• **Requirement**: Take the records underneath and set them down exactly.

• **Stored data**:
☆ ☆ ☆ ☆ ☆
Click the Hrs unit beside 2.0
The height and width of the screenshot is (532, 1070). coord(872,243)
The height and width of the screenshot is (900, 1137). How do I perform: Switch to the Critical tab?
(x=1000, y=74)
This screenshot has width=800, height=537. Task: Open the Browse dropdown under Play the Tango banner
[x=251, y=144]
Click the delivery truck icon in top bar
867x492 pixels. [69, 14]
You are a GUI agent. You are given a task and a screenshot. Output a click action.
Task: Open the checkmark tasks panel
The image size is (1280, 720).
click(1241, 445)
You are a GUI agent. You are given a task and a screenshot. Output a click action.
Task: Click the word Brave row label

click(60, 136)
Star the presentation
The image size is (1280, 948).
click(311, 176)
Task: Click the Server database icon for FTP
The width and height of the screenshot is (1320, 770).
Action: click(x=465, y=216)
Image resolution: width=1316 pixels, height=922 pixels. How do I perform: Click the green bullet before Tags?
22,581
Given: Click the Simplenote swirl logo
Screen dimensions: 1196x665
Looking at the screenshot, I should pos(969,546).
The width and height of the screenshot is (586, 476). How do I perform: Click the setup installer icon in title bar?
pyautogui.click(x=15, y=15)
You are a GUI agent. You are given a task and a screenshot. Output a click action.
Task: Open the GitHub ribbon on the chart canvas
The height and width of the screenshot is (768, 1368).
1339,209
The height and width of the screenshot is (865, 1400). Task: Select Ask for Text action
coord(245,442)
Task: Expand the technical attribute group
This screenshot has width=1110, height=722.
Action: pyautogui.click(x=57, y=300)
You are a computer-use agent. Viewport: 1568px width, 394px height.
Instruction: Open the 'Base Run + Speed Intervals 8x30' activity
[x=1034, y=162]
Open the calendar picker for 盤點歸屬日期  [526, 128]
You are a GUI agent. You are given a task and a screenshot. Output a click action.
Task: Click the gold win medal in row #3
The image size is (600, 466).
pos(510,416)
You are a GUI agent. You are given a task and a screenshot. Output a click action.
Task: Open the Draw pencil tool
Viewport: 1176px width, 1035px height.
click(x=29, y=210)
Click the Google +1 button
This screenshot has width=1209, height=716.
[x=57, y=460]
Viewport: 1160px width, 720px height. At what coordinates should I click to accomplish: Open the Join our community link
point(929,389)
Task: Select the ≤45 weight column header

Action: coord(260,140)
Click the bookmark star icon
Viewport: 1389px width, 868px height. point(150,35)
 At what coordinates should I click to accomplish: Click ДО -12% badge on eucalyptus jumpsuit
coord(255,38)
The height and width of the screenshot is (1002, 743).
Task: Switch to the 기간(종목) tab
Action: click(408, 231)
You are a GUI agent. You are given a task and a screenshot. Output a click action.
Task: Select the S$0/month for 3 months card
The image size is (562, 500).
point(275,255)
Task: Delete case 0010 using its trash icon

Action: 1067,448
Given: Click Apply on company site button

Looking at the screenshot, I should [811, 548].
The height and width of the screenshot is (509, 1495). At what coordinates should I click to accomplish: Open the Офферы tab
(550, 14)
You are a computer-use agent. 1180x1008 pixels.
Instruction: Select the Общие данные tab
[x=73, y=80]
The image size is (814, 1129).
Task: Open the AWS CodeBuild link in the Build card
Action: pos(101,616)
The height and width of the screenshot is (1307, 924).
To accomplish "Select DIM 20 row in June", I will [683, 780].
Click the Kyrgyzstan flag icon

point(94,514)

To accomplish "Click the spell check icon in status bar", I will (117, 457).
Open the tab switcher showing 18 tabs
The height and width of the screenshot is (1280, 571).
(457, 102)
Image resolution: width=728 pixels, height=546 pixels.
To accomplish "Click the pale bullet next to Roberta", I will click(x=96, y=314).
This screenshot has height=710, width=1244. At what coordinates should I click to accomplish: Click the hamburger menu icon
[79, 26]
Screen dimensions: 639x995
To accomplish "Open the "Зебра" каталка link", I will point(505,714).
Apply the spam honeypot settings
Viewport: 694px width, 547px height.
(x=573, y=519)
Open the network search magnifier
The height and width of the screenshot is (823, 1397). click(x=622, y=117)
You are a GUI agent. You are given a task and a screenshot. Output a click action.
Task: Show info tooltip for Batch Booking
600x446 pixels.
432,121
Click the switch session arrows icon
☆ ☆ ☆ ☆ ☆
• **Finished exercise**:
Click the Hrs unit beside 2.0
The height and width of the screenshot is (532, 1070). coord(872,243)
The height and width of the screenshot is (900, 1137). How do I perform: Switch to the Critical tab?
(x=1000, y=74)
This screenshot has width=800, height=537. Task: Open the Browse dropdown under Play the Tango banner
[x=251, y=144]
Click the delivery truck icon in top bar
867x492 pixels. [69, 14]
You are a GUI agent. You are given a task and a screenshot. Output a click action.
Task: Open the checkmark tasks panel
The image size is (1280, 720).
click(1241, 445)
You are a GUI agent. You are given a task and a screenshot. Output a click action.
Task: Click the word Brave row label

click(60, 136)
Star the presentation
The image size is (1280, 948).
click(311, 176)
Task: Click the Server database icon for FTP
The width and height of the screenshot is (1320, 770).
Action: click(x=465, y=216)
Image resolution: width=1316 pixels, height=922 pixels. How do I perform: Click the green bullet before Tags?
22,581
Given: Click the Simplenote swirl logo
Screen dimensions: 1196x665
Looking at the screenshot, I should pos(969,546).
The width and height of the screenshot is (586, 476). How do I perform: Click the setup installer icon in title bar?
pyautogui.click(x=15, y=15)
You are a GUI agent. You are given a task and a screenshot. Output a click action.
Task: Open the GitHub ribbon on the chart canvas
The height and width of the screenshot is (768, 1368).
1339,209
The height and width of the screenshot is (865, 1400). Task: Select Ask for Text action
coord(245,442)
Task: Expand the technical attribute group
This screenshot has width=1110, height=722.
Action: pyautogui.click(x=57, y=300)
You are a computer-use agent. Viewport: 1568px width, 394px height.
Instruction: Open the 'Base Run + Speed Intervals 8x30' activity
[x=1034, y=162]
Open the calendar picker for 盤點歸屬日期  [526, 128]
You are a GUI agent. You are given a task and a screenshot. Output a click action.
Task: Click the gold win medal in row #3
The image size is (600, 466).
pos(510,416)
You are a GUI agent. You are given a task and a screenshot. Output a click action.
Task: Open the Draw pencil tool
Viewport: 1176px width, 1035px height.
click(x=29, y=210)
Click the Google +1 button
This screenshot has width=1209, height=716.
[x=57, y=460]
Viewport: 1160px width, 720px height. At what coordinates should I click to accomplish: Open the Join our community link
point(929,389)
Task: Select the ≤45 weight column header

Action: coord(260,140)
Click the bookmark star icon
Viewport: 1389px width, 868px height. point(150,35)
 At what coordinates should I click to accomplish: Click ДО -12% badge on eucalyptus jumpsuit
coord(255,38)
The height and width of the screenshot is (1002, 743).
Task: Switch to the 기간(종목) tab
Action: click(408, 231)
You are a GUI agent. You are given a task and a screenshot. Output a click action.
Task: Select the S$0/month for 3 months card
The image size is (562, 500).
point(275,255)
Task: Delete case 0010 using its trash icon

Action: 1067,448
Given: Click Apply on company site button

Looking at the screenshot, I should [811, 548].
The height and width of the screenshot is (509, 1495). At what coordinates should I click to accomplish: Open the Офферы tab
(550, 14)
You are a computer-use agent. 1180x1008 pixels.
Instruction: Select the Общие данные tab
[x=73, y=80]
The image size is (814, 1129).
Task: Open the AWS CodeBuild link in the Build card
Action: pos(101,616)
The height and width of the screenshot is (1307, 924).
To accomplish "Select DIM 20 row in June", I will [683, 780].
Click the Kyrgyzstan flag icon

point(94,514)

To accomplish "Click the spell check icon in status bar", I will (117, 457).
Open the tab switcher showing 18 tabs
The height and width of the screenshot is (1280, 571).
(457, 102)
Image resolution: width=728 pixels, height=546 pixels.
To accomplish "Click the pale bullet next to Roberta", I will click(x=96, y=314).
This screenshot has height=710, width=1244. At what coordinates should I click to accomplish: Click the hamburger menu icon
[79, 26]
Screen dimensions: 639x995
To accomplish "Open the "Зебра" каталка link", I will point(505,714).
Apply the spam honeypot settings
Viewport: 694px width, 547px height.
(x=573, y=519)
Open the network search magnifier
The height and width of the screenshot is (823, 1397). click(x=622, y=117)
You are a GUI agent. You are given a task and a screenshot. Output a click action.
Task: Show info tooltip for Batch Booking
600x446 pixels.
432,121
Click the switch session arrows icon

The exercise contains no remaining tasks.